A Vale está prejudicando a vida de milhares de pessoas em Moçambique. Foi o que pôde constatar uma equipe de militantes que esteve no país entre os dias 28 e 29 de agosto. Representantes da União Provincial de Camponeses de Tete, vinculada à União Nacional dos Camponeses de Moçambique (Unac), da Via Campesina em Moçambique, da FIAN – Organização Internacional pelos Direitos Humanos à Alimentação, da Alemanha, e do Movimento dos Trabalhadores Rurais Sem Terra (MST) tomaram contato com os impacto na vida dos camponeses do projeto de exploração mineral da companhia no Distrito de Moatize, na Província de Tete, centro de Moçambique.
O plano da Vale de atuar em lugares atualmente habitados e agricultáveis vai obrigar um elevado número de famílias a abandonar suas terras e casas. A Vale está presente no país, mais concretamente em Moatize, desde novembro de 2004, naquela que é considerada uma das maiores reservas carboníferas do mundo. A mina de Moatize deverá produzir 11 milhões de toneladas de carvão, durante os próximos 35 anos. Em 2008, a receita do carvão da Vale totalizou os 577 milhões de dólares.
Uma das duas comunidades atingida pela concessão de uso e exploração, de 1.125 famílias, teve seus antepassados, que vivem naquelas terras há mais de 200 anos, ali enterrados. As famílias reivindicam o direito de seus mortos permanecerem no mesmo local, pois a empresa pretende destruir os cemitérios existentes para explorar o carvão que está no subsolo. A remoção dos corpos enterrados para outros locais é considerada pelos camponeses como uma falta de respeito e imposição.

Material =
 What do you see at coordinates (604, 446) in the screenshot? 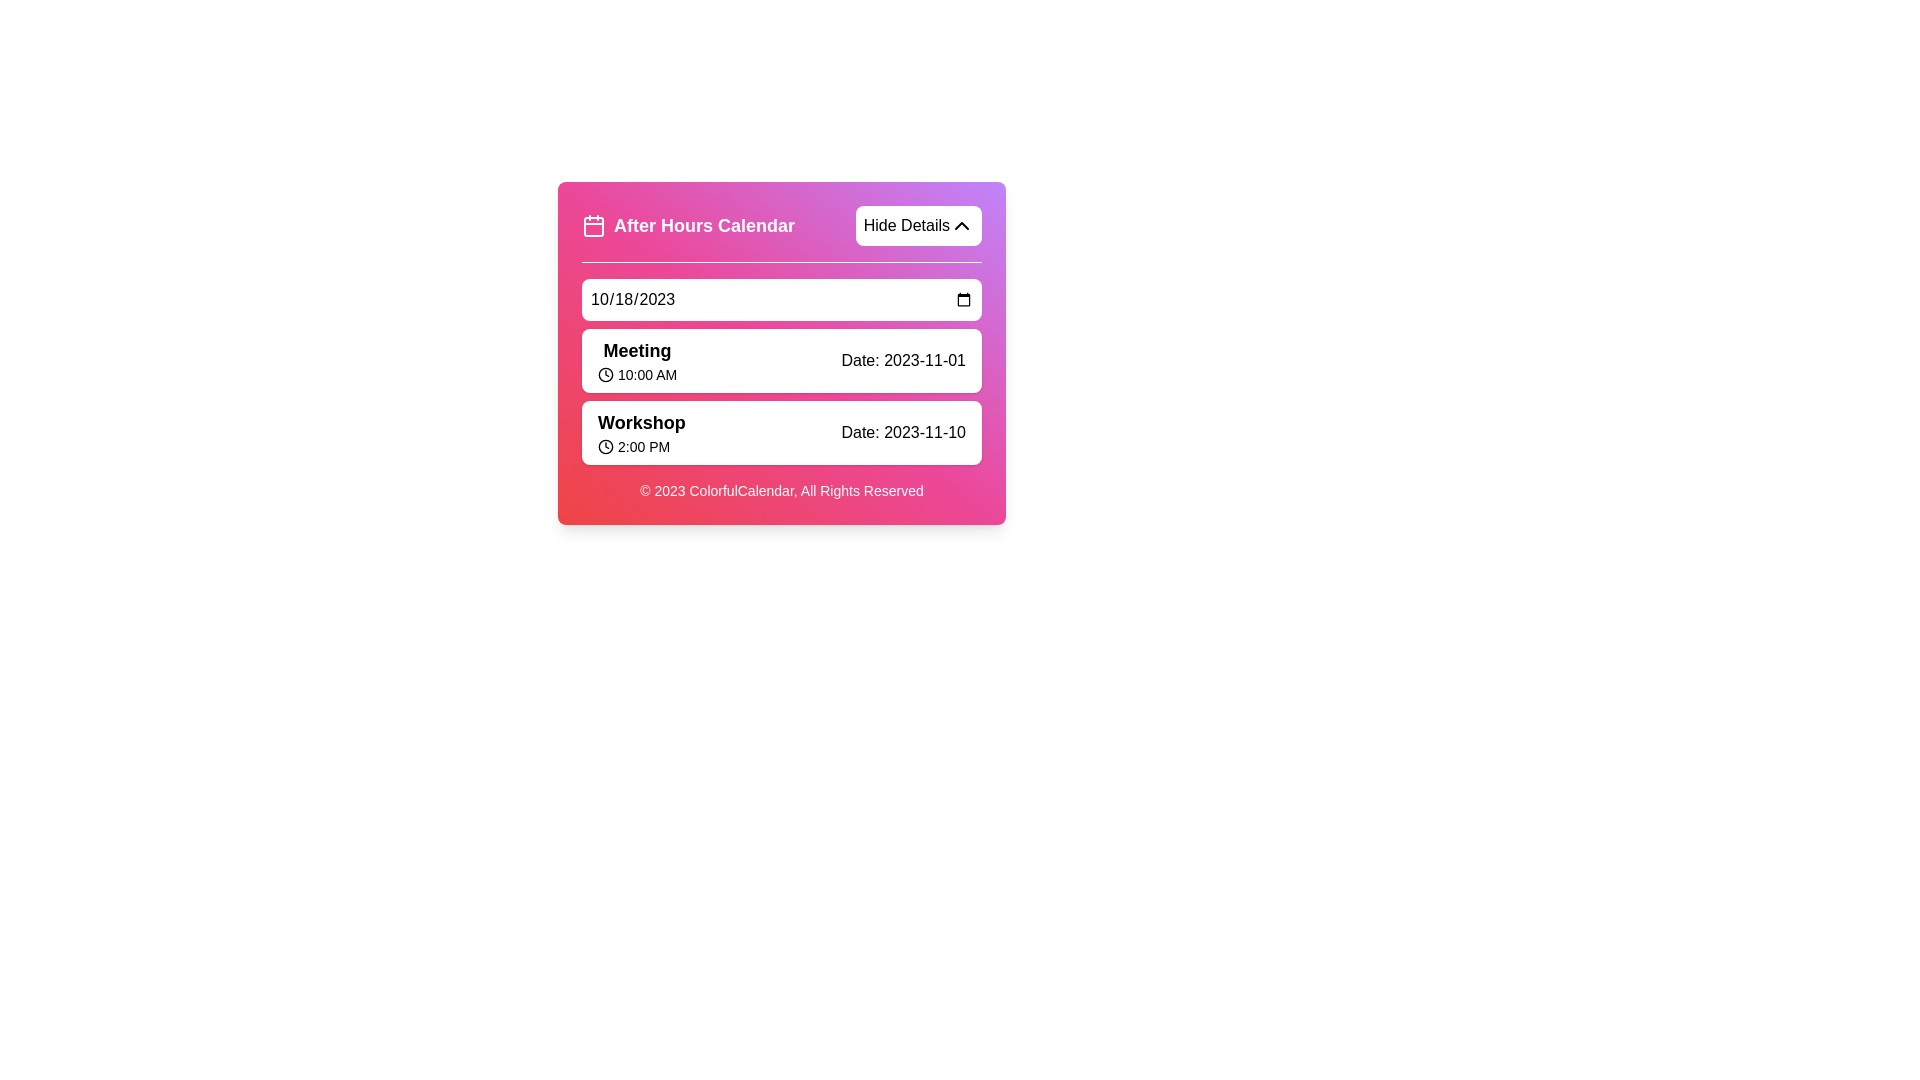
I see `the small clock icon located to the left of the text '2:00 PM' in the event 'Workshop' row` at bounding box center [604, 446].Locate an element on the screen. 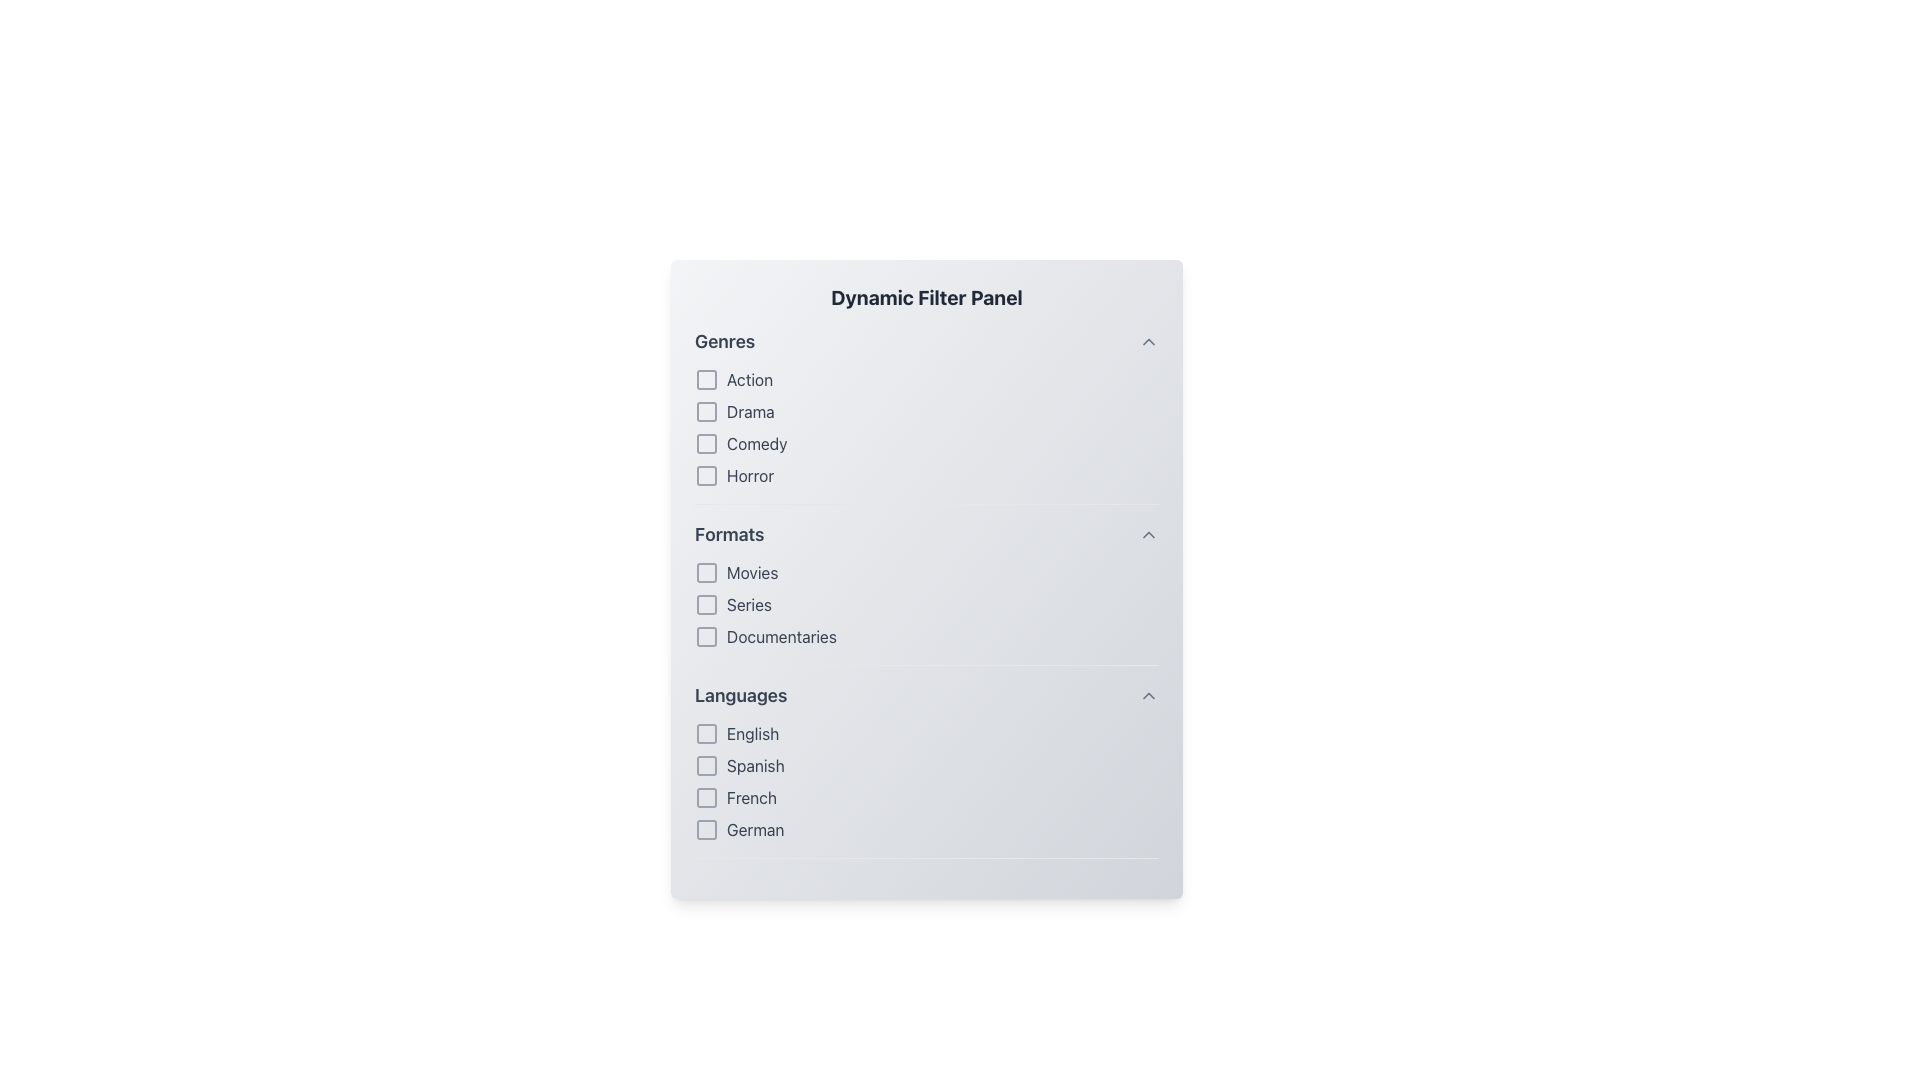 The image size is (1920, 1080). the Interactive Icon (Chevron) located to the right of the 'Genres' section title for visual feedback is located at coordinates (1148, 341).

Tarefa 1 = Traduza para o inglês esta frase do texto sobre a Vale em Moçambique: "A Vale está presente no país, mais concretamente em Moatize, desde novembro de 2004, naquela que é considerada uma das maiores reservas carboníferas do mundo."
Tarefa 2 =
Responda com base no texto sobre a Vale em Moçambique:
(a) Em que dias a equipe de militantes esteve no país?
(b) Quantas toneladas de carvão a mina de Moatize deverá produzir, e durante quanto tempo?
(c) Quantas famílias tem a comunidade cujos antepassados estão enterrados naquelas terras?
Tarefa 3 = Reescreva o trecho do texto sobre a Vale em Moçambique que começa com "Uma das duas" e termina com "respeito e imposição.", trocando "cemitérios" por "túmulos".

Resposta 1 = Vale has been present in the country, more specifically in Moatize, since November 2004, in what is considered one of the largest coal reserves in the world.

Resposta 2 =
(a) Entre os dias 28 e 29 de agosto.
(b) 11 milhões de toneladas, durante os próximos 35 anos.
(c) 1.125 famílias.

Resposta 3 =
Uma das duas comunidades atingida pela concessão de uso e exploração, de 1.125 famílias, teve seus antepassados, que vivem naquelas terras há mais de 200 anos, ali enterrados. As famílias reivindicam o direito de seus mortos permanecerem no mesmo local, pois a empresa pretende destruir os túmulos existentes para explorar o carvão que está no subsolo. A remoção dos corpos enterrados para outros locais é considerada pelos camponeses como uma falta de respeito e imposição.